Selain itu hadir pula Kepala Dinas Perikanan Kabupaten Barru, Charly R. Fisher, S.IP, M.Si, Kepala Bidang Pengolahan Dinas Perikanan Barru, Ismawati, Kepala Instalasi Pembenihan Lawallu Barru, Syakariah, S.Pi, Koordinator Penyuluh Perikanan Kabupaten Barru, Penyuluh Perikanan Kabupaten Barru, Sekretaris Desa Ajakkang, Ibnu Rusdi dan Ketua Karang Taruna Kecamatan Soppeng Riaja.
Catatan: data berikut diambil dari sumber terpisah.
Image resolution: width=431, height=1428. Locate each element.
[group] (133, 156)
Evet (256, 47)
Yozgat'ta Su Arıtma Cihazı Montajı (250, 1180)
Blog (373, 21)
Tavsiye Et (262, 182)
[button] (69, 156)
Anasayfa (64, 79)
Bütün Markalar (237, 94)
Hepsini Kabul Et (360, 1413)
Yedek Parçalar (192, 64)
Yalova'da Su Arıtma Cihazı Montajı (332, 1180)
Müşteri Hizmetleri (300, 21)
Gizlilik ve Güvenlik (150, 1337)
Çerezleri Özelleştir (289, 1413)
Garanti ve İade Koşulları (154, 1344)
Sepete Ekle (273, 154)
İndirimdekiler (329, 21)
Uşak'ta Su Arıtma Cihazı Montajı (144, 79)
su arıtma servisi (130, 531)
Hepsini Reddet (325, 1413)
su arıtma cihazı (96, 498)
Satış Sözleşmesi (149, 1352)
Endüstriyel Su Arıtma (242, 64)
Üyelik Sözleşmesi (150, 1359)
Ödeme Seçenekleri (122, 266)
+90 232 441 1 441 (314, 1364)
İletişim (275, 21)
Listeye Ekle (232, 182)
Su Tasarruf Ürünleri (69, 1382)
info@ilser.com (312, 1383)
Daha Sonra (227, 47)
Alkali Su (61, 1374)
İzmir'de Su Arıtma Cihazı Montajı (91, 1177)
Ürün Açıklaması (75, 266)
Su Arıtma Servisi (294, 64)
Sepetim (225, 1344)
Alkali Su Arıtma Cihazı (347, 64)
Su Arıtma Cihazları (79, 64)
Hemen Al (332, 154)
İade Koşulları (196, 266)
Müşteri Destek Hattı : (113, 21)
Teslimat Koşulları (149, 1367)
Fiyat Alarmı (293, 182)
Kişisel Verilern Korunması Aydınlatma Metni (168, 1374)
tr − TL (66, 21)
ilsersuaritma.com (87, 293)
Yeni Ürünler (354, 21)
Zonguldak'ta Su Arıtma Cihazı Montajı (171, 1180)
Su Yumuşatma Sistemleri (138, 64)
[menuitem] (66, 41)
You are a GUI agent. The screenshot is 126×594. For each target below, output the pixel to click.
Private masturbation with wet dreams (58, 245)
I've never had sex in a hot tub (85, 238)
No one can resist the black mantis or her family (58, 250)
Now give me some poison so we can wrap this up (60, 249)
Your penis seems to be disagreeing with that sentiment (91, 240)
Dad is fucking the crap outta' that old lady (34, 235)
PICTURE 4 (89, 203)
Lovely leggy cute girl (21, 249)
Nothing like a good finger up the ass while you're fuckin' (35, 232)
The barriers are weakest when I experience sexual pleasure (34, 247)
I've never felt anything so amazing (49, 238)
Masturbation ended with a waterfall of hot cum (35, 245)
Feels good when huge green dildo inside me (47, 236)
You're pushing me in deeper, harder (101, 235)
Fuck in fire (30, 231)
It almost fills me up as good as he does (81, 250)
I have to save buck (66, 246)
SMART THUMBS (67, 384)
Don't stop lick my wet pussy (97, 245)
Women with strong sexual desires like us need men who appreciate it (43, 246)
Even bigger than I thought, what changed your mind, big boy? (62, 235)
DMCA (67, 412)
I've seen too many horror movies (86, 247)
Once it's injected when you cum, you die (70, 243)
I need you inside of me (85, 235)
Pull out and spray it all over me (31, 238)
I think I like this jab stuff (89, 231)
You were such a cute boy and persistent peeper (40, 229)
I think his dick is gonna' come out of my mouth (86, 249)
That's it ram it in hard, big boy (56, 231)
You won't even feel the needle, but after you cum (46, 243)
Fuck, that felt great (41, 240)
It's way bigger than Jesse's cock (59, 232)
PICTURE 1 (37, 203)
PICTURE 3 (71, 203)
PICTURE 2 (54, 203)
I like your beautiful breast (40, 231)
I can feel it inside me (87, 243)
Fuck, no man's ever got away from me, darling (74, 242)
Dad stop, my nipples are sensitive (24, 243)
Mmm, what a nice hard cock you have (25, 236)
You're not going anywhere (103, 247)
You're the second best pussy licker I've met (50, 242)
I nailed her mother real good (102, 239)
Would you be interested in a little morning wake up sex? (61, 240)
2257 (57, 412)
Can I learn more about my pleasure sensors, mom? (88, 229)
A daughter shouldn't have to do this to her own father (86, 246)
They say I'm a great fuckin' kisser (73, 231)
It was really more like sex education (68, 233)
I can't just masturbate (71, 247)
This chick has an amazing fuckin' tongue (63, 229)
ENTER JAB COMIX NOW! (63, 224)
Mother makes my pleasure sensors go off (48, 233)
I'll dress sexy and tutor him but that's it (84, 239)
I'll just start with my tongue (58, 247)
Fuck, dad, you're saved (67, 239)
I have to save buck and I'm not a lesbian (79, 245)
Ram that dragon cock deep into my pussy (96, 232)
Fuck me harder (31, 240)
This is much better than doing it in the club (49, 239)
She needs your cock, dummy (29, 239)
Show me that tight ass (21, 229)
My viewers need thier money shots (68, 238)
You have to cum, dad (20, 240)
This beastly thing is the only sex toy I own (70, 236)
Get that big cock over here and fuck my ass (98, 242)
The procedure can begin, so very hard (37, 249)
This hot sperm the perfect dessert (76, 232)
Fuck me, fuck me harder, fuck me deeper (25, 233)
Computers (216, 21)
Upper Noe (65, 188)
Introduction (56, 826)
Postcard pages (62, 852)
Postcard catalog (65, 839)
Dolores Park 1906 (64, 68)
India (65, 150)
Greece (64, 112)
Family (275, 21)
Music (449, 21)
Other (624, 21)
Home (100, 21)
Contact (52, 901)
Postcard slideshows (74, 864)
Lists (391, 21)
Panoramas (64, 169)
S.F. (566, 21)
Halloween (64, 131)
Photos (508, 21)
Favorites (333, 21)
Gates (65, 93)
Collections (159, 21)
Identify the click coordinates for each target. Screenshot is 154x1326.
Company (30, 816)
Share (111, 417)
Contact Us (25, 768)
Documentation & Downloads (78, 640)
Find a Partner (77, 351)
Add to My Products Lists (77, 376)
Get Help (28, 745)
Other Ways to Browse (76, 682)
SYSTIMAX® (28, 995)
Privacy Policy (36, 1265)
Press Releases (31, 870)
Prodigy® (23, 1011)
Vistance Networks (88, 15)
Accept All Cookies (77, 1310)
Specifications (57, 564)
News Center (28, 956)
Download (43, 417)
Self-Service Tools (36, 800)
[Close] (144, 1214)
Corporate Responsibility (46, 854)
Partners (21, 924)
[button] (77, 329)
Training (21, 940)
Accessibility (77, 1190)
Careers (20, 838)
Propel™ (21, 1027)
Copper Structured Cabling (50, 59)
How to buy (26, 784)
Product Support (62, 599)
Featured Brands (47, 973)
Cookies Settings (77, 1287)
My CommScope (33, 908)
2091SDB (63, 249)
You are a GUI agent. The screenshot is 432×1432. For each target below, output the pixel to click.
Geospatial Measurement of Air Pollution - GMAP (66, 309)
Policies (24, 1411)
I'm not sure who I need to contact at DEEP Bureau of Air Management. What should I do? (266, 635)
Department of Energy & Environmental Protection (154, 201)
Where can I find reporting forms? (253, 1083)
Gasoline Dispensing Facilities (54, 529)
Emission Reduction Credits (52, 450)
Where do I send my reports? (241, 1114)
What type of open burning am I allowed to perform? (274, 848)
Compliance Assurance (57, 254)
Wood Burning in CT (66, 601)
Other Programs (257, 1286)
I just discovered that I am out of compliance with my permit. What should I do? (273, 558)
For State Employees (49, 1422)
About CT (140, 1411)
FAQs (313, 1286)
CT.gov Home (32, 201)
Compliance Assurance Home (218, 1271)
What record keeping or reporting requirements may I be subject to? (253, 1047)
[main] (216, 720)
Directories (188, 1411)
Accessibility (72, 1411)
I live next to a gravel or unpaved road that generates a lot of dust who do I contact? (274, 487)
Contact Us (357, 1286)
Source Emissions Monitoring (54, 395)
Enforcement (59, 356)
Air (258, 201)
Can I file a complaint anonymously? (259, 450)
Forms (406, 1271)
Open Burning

Dalam Sambutannya, Sekda Barru, Abusta menyampaikan bahwa perlu penguatan kolaborasi dalam mewujudkan program SFV. Dimana, kata Sekda, untuk.mewujudkan seperti yang ada dalam nota kesepakatan, maka perlu membangun keseimbangan keberlanjutan pada program ini.
Sekda juga menegaskan perlu adanya identifikasi peran para stakeholder seperti PT Bomar dan mendesain program SFV secara komprehensif.
“Keberhasilan program SFV di Ajalkang dan direplikasi ke desa yang lain. Perlu juga membentuk tim di lingkup Pemkab Barru,” katanya.
Sementara itu Kasubag Umum BRPBAPPP Maros, Anton Mulyawan dalam sambutannya menyampaikan permohonan maaf karena Kepala BRPBAPPp tidak sempat hadir karena mendampingi Itjen KKP dalam rangka monev.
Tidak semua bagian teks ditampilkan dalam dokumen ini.